The Problem
I’ve had this issue a couple times: when you place a call with your MOC client, you hear a few slow beeps before the call actually starts ringing. In general, this isn’t a showstopper. When you are working remotely on public WiFi etc, I understand that it might take a second or two to set up the call. But recently I’ve seen this happen for internal calls. And the delay has been close to 5 seconds. Worse yet, inbound calls were having the same delay; callers from the outside just heard dead silence while the call was being set up. And even worst yet: calls to response groups were timing out due to the long delay in the call ringing PLUS a delay between when an agent answered and when the call was connected. All told, there was an unnecessary delay of about 9 seconds.
I was really having a hard time figuring out what the problem was. The customer and I were looking at SIP Stack traces / wireshark captures and the strangest things were happening. We saw the call get offered to the mediation server and the mediation server would reply back with a SIP 183 trying. Then dead air for a few seconds… absolutely no message. Then the Front End and Mediation would exchange a SIP message or two. Then more dead air. Then finally, like 6 seconds later, we get a SIP Ringing message and the call goes through.
I looked everywhere in the logs for signs of what was happening. No errors on Mediation or Front End. It really just seemed like OCS had suddenly developed an inexplicable delay on every call.
But I did spot something very odd in the Front End server log – it seemed unrelated at the time, but it turned out to be the key.
Both the Mediation server and the Front End are configured with a parameter for the A/V Edge Authentication: edge.company.com:5062 for A/V authentication. Fine and dandy. For every call that’s offered to the Mediation server, it starts up a stream with the Edge server, just in case you happen to be calling from the outside. It gets that stream working so that there’s no delay in the call if/when OCS figures out you are remote; even if you are placing the call from inside the network.

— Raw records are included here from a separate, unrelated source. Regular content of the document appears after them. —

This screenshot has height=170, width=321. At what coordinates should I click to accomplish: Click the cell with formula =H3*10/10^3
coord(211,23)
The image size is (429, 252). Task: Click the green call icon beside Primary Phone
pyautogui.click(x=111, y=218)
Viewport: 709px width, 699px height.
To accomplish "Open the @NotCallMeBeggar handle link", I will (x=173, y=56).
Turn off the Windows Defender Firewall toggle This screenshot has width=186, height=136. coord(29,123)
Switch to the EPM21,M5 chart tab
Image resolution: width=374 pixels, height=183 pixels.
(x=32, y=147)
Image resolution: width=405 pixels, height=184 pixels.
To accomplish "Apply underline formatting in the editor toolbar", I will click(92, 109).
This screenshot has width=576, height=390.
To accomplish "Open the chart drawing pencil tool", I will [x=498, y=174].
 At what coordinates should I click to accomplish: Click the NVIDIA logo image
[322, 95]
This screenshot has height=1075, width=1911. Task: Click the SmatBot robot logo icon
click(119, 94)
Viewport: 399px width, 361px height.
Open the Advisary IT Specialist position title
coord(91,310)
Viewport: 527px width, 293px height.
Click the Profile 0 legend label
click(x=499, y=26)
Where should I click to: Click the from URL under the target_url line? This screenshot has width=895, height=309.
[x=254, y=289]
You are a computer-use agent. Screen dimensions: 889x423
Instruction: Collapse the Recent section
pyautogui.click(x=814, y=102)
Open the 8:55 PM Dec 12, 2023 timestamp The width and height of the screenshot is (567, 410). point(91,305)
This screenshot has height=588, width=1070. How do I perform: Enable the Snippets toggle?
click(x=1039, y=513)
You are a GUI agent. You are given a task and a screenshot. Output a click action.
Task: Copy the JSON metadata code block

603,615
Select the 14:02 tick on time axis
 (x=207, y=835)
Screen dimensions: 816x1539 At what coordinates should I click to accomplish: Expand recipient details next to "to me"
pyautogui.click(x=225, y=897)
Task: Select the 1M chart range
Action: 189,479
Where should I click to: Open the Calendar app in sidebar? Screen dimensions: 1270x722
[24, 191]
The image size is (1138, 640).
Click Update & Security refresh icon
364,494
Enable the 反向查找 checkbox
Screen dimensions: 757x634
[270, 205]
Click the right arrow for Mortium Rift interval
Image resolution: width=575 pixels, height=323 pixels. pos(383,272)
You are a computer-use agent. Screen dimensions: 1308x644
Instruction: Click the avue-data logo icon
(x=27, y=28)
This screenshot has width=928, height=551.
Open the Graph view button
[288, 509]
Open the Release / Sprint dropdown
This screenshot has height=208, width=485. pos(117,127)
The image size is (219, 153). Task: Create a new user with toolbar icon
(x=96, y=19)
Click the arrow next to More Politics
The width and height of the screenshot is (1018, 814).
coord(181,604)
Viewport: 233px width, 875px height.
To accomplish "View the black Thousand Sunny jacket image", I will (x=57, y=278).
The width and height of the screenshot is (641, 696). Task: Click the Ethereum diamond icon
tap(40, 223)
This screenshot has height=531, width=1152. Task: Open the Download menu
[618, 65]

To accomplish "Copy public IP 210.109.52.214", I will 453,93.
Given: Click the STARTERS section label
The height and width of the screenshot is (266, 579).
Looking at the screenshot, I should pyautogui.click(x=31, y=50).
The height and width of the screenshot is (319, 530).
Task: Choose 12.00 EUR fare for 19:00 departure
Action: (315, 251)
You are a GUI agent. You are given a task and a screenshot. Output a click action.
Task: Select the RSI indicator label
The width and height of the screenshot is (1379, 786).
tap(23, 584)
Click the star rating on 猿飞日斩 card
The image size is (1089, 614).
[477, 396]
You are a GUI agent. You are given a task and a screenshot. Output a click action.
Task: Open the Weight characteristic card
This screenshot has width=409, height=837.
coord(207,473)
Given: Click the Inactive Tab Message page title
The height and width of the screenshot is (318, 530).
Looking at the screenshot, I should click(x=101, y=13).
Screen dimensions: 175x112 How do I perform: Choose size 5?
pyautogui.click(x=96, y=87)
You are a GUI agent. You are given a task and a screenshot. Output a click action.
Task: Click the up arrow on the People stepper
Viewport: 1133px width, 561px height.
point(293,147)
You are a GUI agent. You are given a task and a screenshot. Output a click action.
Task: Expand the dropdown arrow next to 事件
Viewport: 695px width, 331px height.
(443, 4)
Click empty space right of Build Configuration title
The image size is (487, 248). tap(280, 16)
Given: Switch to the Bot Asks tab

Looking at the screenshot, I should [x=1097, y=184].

The Unexpected Breakthrough
So the Front End server sits and waits for the OK from the AV Edge Authentication before proceeding with the call. This generally takes 1/100th of a second or so. But this is exactly where the delay in our calls was occurring. And the SIP Stack log revealed something in that request for AV Authentication:
<credentialsResponse credentialsRequestID=”5541212″>
<credentials>
<username>AgGGJAHMDLkByxJYc6ZaSgyqvYbLBFrF69SYPK2Eoa0BBBBBBboUW+3f4R7GOrqoXxq1a5dABc123=</username>
<password>+5ljflkjdf$lkjkjdfnvfkdf=</password>
<duration>480</duration>
</credentials>
<mediaRelayList>
<mediaRelay>
<location>intranet</location>
<hostName>EDGESERVER02</hostName>
<udpPort>3478</udpPort>
<tcpPort>443</tcpPort>
</mediaRelay>
</mediaRelayList>
</credentialsResponse>
</response>
Now this may not look odd to you, but it was odd. Because EDGESERVER02 was an old edge server, not in production anymore. The box still existed, but it had its services shut down and was not referred to by any other OCS server. Whaaaaa??? Where did it get this? And why was it using the shortname of the defunct edge server? It wasn’t even an FQDN – it was the NETBIOS name of a server not even in the AD domain. I was bewildered. OCS had apparently lost its mind; nostalgic for the days that it had 2 edge servers to pick from. I really expected it to show edge.company.com here in the Media Relay list… that would have made sense, as that was the FQDN of the edge server.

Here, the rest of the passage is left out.